Macron Meloni row blows up over immigration and Italy’s role

A massive row is brewing up and threatening the EU project between France and Italy in what appears at first glance to be over immigration but is also about Macron’s anger at Giorgia Meloni’s attempt to make Italy a bigger geopolitical player beyond what the Elysee is achieving on the international stage.

Italy’s foreign minister cancelled a trip to Paris May 4th after a French minister criticised Rome’s migration policy, in a fresh spat over the contentious issue between the two nations.

The row also happened on the same day that Libyan warlord Haftar visited Meloni in Rome to discuss the crisis in Libya which includes migrants leaving the north African country and heading for Italian shores.

Italian Foreign Minister Antonio Tajani slammed Darmanin’s “unacceptable” remarks and cancelled a planned trip to Paris.

“This is not the spirit in which common European challenges should be faced”, he said.

Paris later sought to ease the tensions, saying it hoped that Tajani’s meeting with French counterpart Catherine Colonna scheduled for the evening of the same day could be rescheduled “soon”.

“I told him the relationship between Italy and France is based on reciprocal respect,” she wrote.

The French foreign ministry said that the government “wishes to work with Italy to meet the common challenge of rapidly rising migrant flows” and urged “calm dialogue”.

But in a television interview Tajani said Darmanin’s remarks were “a stab in the back” and he was still waiting for him to “apologize to the prime minister, the government, and Italy”.

The centrist French government under President Emmanuel Macron has clashed repeatedly with Italian cabinets in recent years over migration. In reality, relations between Meloni and Macron have never been good as the French premier has always treated her like an Italian version of Marine Le Pen and she launched a scathing attack on the french via a youtube video before she was even elected, which claimed that the French were imposing colonial type conditions on their former colonies in Africa which Macron saw as an attack on him personally.  The claims, like many of the recent more sensational statements which her government dishes out, like Russia being responsible for the more recent spike in migrant flows from Libya and Tunisia, are exaggerated in most cases and could be called fake news – which is part of what the French are arguing.

The most recent spike in tensions came last November when Meloni, whose far-right Brothers of Italy party won September elections, refused to allow a charity ship carrying 230 migrants to dock in Italy.

The Ocean Viking ship was eventually allowed to dock in France, but Paris denounced Rome’s “unacceptable” behaviour and suspended plans to receive 3,500 migrants from Italy.

At the time, Meloni denounced France’s reaction as “aggressive” and “unjustified”.

Relations have since improved, with Macron and Meloni meeting in Brussels in March for talks.

But migration remains a live issue for Meloni’s government, the most right-wing in Rome since World War II, which took office in October vowing to stop boat landings which have led Meloni to use a number of tactics with the EU to step up its role to find a solution – one of which is to get Tunisia’s mercurial president Kasai Saied to accept the terms of an IMF bail out.
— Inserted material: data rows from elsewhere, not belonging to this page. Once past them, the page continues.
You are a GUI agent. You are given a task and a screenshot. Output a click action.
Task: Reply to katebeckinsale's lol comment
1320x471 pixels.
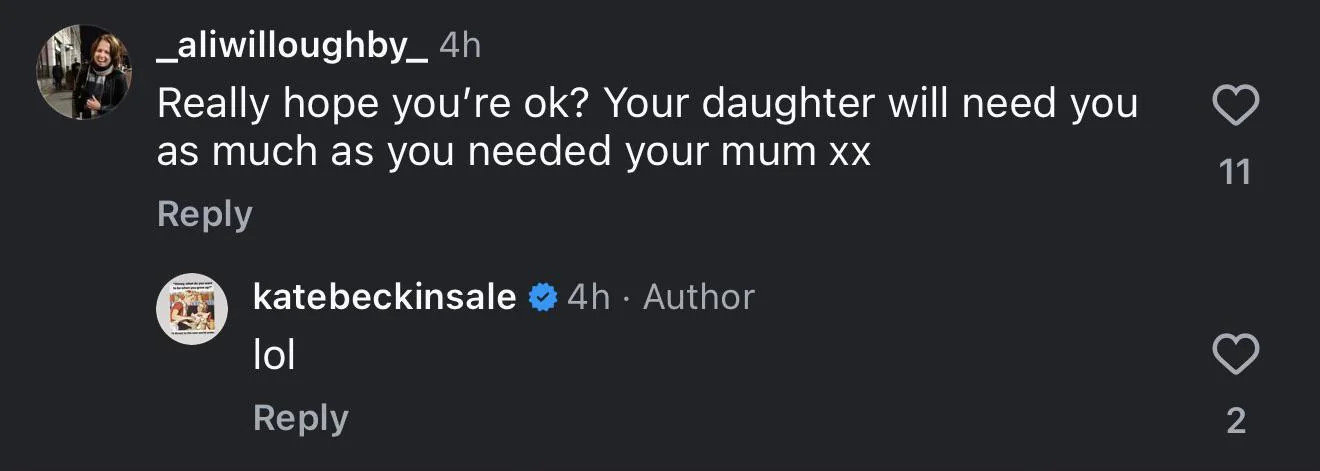301,418
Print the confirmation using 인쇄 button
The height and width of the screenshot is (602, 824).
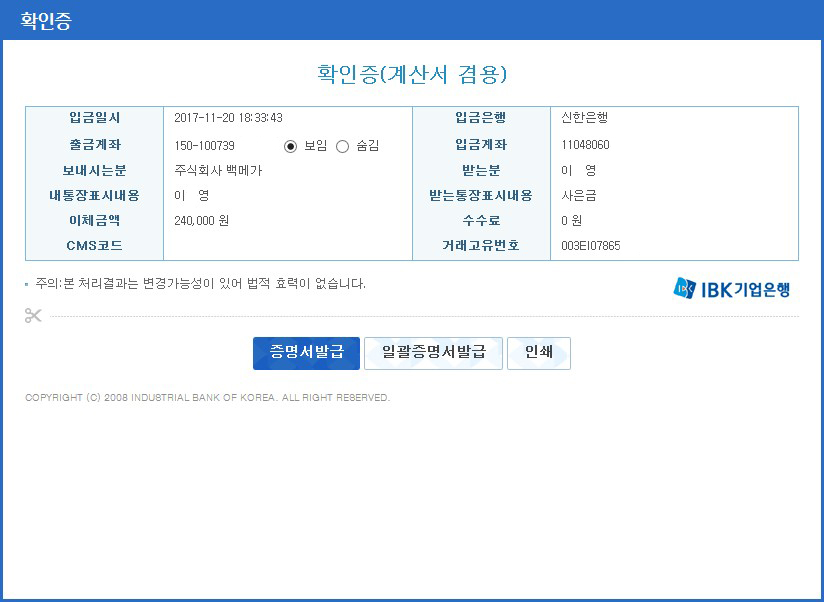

Since the beginning of the year, there has been a surge in the numbers of migrants arriving on Italy’s shores, mostly from North Africa.

More than 42,000 people have arrived since January 1, according to the Italian interior ministry — almost four times the number in the same period in 2022.

French Prime Minister Elisabeth Borne announced last month the mobilisation of 150 extra police officers to deal with “increased migration pressure on the Italian border”.